### Data shown ###

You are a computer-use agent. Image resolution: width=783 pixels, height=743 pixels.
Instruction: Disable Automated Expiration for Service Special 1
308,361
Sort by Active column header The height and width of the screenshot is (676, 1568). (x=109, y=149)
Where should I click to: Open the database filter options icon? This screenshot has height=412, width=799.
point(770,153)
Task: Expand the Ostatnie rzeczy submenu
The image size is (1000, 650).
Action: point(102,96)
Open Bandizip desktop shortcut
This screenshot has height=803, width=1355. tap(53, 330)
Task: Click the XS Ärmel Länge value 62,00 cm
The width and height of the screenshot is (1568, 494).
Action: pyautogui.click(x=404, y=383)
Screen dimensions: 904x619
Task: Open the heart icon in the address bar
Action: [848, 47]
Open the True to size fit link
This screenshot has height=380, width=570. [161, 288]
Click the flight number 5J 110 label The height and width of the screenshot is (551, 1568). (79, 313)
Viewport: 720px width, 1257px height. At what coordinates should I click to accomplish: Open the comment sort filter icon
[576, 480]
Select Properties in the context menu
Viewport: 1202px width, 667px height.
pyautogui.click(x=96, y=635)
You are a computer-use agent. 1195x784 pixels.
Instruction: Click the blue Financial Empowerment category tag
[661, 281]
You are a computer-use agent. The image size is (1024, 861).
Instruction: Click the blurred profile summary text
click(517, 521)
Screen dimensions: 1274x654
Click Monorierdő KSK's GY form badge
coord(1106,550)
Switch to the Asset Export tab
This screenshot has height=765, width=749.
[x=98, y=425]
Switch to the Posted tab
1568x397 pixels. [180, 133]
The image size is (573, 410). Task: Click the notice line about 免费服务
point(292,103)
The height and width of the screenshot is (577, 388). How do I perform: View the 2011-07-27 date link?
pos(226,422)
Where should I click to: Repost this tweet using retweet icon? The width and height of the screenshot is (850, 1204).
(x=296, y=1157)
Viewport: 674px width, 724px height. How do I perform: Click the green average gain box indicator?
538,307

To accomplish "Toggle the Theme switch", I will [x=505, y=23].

###

- [What the task asks]:
Give the number of lines in the entries that include the string "computer", and nothing else.

- [Response area]:
3